TEXT SHOWN:
IT directors are rejecting the use of electronic marketplaces to improve supplier management, despite the idea being aggressively promoted by software giants.
At the Computer Weekly 500 Club meeting for UK IT directors held last week in London, a number of attendees discussing supply chain management warned that electronic marketplaces are no panacea for solving business problems.
Many believed the recent spate of new marketplaces and exchanges in almost every business sector were merely "smoke and mirrors", and claimed that beyond the broad announcements "the devil is in the detail".
Many of the directors, representing companies in the energy, hotels, construction, and manufacturing sectors, claimed that they were unwilling to upset existing business relationships forged on years of experience, simply to use exchanges.
"If the product I get from an exchange is not right, the whole manufacturing process could grind to a halt," said one IT director.
Although electronic exchanges promise to improve product delivery times, this may not translate into a business advantage, according to another senior IT manager. "We could go to an organisation and say, 'If we can supply product or component X in five days, how much will you pay to get it in one day?' But they can say, 'Nothing at all, because five days is fine'," he said.
Users were warned by Simon Bragg, of consultancy ARC, that when it came to delivering logistics for their e-commerce supply chain, they had three choices - all of which had drawbacks:
One user warned that a move towards commoditisation would be a problem for companies that have built up a familiar one-to-one relationship with suppliers.
"Exchanges are moving towards commoditisation, and our business-to-business customers are unlikely to all want to jump in the same canoe," said one sceptic.

EXERCISES:
1/ Duplicate the part of the article on electronic marketplaces starting with "Although electronic exchanges" and going on through "relationship with suppliers.".
2/ In the article on electronic marketplaces, in which city was the Computer Weekly 500 Club meeting held?
The listing is not needed for anything here.

[Stored items]

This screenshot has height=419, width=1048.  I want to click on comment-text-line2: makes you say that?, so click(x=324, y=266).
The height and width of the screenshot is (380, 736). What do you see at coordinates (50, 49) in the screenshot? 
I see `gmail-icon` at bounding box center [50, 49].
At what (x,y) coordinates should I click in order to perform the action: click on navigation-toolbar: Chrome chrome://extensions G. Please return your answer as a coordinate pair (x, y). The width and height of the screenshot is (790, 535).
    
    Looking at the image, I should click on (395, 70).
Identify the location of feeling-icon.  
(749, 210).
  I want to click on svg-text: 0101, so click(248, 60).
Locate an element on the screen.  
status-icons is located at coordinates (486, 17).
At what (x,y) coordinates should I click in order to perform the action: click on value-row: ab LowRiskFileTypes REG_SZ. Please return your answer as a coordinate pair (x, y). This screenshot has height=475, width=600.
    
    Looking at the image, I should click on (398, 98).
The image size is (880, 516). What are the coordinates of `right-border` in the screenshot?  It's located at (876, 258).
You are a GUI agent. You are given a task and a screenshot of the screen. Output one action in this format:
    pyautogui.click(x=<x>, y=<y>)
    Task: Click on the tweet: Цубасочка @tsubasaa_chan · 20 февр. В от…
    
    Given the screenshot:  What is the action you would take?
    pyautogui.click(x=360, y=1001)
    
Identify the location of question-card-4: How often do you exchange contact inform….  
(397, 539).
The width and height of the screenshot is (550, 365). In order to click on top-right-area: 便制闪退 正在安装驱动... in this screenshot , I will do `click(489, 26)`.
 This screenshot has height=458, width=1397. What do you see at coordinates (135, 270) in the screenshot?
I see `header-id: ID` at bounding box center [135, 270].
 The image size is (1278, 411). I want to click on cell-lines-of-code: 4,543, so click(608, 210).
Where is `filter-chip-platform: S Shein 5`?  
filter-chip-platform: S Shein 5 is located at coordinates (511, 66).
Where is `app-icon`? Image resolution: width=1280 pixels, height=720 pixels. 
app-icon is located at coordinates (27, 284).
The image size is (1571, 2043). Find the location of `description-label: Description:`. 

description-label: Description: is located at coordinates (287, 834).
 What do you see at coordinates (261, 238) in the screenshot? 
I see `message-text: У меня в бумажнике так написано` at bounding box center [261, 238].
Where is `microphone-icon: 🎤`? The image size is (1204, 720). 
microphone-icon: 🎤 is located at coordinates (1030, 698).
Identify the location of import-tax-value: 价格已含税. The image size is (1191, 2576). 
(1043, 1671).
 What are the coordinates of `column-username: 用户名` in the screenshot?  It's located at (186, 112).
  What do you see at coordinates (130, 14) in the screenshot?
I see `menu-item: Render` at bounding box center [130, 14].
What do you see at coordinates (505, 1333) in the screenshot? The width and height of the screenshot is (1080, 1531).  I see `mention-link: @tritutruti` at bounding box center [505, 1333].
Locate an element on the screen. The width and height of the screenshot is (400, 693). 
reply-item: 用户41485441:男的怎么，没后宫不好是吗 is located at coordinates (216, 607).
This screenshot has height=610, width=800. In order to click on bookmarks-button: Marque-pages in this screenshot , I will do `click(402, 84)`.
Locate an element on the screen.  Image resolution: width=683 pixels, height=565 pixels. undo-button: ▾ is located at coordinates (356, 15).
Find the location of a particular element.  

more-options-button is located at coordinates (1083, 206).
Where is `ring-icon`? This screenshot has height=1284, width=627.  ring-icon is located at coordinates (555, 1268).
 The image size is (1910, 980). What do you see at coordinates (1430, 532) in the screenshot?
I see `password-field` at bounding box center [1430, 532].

TASK RESULTS:
1/
Although electronic exchanges promise to improve product delivery times, this may not translate into a business advantage, according to another senior IT manager. "We could go to an organisation and say, 'If we can supply product or component X in five days, how much will you pay to get it in one day?' But they can say, 'Nothing at all, because five days is fine'," he said.
Users were warned by Simon Bragg, of consultancy ARC, that when it came to delivering logistics for their e-commerce supply chain, they had three choices - all of which had drawbacks:
One user warned that a move towards commoditisation would be a problem for companies that have built up a familiar one-to-one relationship with suppliers.

2/ London.